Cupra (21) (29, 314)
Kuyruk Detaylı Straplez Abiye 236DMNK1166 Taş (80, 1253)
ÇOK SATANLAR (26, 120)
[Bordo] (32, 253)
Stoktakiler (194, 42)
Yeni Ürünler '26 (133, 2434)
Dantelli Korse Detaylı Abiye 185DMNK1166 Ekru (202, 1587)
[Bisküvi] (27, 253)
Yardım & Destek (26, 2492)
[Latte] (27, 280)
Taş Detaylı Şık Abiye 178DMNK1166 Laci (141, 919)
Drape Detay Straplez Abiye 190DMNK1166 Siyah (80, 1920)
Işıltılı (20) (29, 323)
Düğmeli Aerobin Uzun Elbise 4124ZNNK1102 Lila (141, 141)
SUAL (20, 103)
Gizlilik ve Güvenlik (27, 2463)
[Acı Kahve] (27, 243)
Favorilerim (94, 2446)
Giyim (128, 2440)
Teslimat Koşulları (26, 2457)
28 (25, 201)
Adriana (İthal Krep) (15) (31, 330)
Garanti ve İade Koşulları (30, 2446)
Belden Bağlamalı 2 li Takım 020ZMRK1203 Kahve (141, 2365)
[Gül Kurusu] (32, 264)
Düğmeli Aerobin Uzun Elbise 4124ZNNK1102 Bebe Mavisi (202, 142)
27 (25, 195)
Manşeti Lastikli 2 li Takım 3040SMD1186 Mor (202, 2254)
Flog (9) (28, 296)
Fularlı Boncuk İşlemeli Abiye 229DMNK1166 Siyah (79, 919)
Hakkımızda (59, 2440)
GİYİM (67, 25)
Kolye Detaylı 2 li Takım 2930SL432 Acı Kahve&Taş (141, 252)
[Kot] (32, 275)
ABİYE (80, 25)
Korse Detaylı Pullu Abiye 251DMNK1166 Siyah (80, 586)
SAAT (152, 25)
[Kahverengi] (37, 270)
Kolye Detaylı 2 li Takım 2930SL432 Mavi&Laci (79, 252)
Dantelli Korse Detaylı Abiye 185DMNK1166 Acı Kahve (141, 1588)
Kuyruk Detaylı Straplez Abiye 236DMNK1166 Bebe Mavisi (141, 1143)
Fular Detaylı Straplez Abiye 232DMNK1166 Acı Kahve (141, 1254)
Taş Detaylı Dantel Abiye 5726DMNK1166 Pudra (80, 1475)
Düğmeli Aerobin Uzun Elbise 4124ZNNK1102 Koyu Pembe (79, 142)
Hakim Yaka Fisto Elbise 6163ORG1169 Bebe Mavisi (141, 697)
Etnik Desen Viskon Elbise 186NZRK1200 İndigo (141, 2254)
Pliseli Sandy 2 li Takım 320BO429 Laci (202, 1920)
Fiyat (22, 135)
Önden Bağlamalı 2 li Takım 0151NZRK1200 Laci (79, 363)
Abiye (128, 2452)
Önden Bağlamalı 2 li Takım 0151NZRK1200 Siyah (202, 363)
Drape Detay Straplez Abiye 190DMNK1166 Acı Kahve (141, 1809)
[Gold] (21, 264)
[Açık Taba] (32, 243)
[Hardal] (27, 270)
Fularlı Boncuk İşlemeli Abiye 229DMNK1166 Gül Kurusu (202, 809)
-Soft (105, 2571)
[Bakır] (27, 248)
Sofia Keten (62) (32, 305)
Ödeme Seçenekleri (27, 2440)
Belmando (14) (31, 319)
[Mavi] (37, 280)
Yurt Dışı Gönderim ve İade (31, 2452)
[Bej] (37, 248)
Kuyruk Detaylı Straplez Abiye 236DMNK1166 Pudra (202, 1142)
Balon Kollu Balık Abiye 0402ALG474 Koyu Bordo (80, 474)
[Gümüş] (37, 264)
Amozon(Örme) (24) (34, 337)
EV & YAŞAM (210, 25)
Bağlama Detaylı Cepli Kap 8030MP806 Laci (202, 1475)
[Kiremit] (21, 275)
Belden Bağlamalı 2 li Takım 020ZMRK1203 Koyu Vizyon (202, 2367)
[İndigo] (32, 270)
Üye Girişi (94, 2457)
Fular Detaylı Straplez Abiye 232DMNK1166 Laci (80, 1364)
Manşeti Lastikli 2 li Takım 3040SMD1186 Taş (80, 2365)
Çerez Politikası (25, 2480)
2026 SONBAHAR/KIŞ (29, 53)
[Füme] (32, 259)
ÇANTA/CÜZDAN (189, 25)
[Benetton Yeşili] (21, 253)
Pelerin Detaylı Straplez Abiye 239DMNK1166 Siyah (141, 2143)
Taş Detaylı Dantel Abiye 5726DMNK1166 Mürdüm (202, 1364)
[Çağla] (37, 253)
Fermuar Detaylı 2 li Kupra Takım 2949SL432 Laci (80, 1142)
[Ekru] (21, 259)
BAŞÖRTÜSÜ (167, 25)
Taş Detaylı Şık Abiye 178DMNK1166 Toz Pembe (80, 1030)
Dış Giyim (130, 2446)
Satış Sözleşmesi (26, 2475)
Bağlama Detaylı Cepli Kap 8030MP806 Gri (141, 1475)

######

*What you are asked to do:* Only the lines from the one holding "[Mavi] (37, 280)" through the end of the listing should be given again, exactly and with both ends included.

*Solution:*
[Mavi] (37, 280)
Yurt Dışı Gönderim ve İade (31, 2452)
[Bej] (37, 248)
Kuyruk Detaylı Straplez Abiye 236DMNK1166 Pudra (202, 1142)
Balon Kollu Balık Abiye 0402ALG474 Koyu Bordo (80, 474)
[Gümüş] (37, 264)
Amozon(Örme) (24) (34, 337)
EV & YAŞAM (210, 25)
Bağlama Detaylı Cepli Kap 8030MP806 Laci (202, 1475)
[Kiremit] (21, 275)
Belden Bağlamalı 2 li Takım 020ZMRK1203 Koyu Vizyon (202, 2367)
[İndigo] (32, 270)
Üye Girişi (94, 2457)
Fular Detaylı Straplez Abiye 232DMNK1166 Laci (80, 1364)
Manşeti Lastikli 2 li Takım 3040SMD1186 Taş (80, 2365)
Çerez Politikası (25, 2480)
2026 SONBAHAR/KIŞ (29, 53)
[Füme] (32, 259)
ÇANTA/CÜZDAN (189, 25)
[Benetton Yeşili] (21, 253)
Pelerin Detaylı Straplez Abiye 239DMNK1166 Siyah (141, 2143)
Taş Detaylı Dantel Abiye 5726DMNK1166 Mürdüm (202, 1364)
[Çağla] (37, 253)
Fermuar Detaylı 2 li Kupra Takım 2949SL432 Laci (80, 1142)
[Ekru] (21, 259)
BAŞÖRTÜSÜ (167, 25)
Taş Detaylı Şık Abiye 178DMNK1166 Toz Pembe (80, 1030)
Dış Giyim (130, 2446)
Satış Sözleşmesi (26, 2475)
Bağlama Detaylı Cepli Kap 8030MP806 Gri (141, 1475)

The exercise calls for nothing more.